- _Dataset excerpts_
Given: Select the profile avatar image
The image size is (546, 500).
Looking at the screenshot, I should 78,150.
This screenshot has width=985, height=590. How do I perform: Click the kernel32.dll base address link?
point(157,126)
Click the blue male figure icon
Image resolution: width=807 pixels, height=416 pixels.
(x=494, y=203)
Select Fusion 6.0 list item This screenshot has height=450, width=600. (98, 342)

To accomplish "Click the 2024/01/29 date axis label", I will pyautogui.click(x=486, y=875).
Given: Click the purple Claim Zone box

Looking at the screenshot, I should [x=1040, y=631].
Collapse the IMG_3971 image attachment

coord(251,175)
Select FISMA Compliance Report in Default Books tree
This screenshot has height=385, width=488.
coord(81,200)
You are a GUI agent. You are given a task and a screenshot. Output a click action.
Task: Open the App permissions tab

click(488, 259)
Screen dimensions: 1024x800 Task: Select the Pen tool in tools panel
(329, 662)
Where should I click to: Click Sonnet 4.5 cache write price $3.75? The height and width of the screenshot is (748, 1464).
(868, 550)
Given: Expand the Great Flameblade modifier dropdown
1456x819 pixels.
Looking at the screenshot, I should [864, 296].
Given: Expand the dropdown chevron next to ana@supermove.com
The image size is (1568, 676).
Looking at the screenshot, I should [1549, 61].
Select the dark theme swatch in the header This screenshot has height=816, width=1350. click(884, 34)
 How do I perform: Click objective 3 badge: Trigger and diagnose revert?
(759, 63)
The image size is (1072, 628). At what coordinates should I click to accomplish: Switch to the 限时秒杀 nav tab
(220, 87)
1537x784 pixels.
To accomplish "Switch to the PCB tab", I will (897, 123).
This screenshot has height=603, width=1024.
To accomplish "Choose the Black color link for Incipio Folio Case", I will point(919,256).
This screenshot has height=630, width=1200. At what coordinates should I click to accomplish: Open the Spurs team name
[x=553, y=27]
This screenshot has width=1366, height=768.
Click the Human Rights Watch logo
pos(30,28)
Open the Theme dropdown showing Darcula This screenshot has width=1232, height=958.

- _About this task_
Write out each line above containing "Expand".

- _Response to the exercise_
Given: Expand the Great Flameblade modifier dropdown
Given: Expand the dropdown chevron next to ana@supermove.com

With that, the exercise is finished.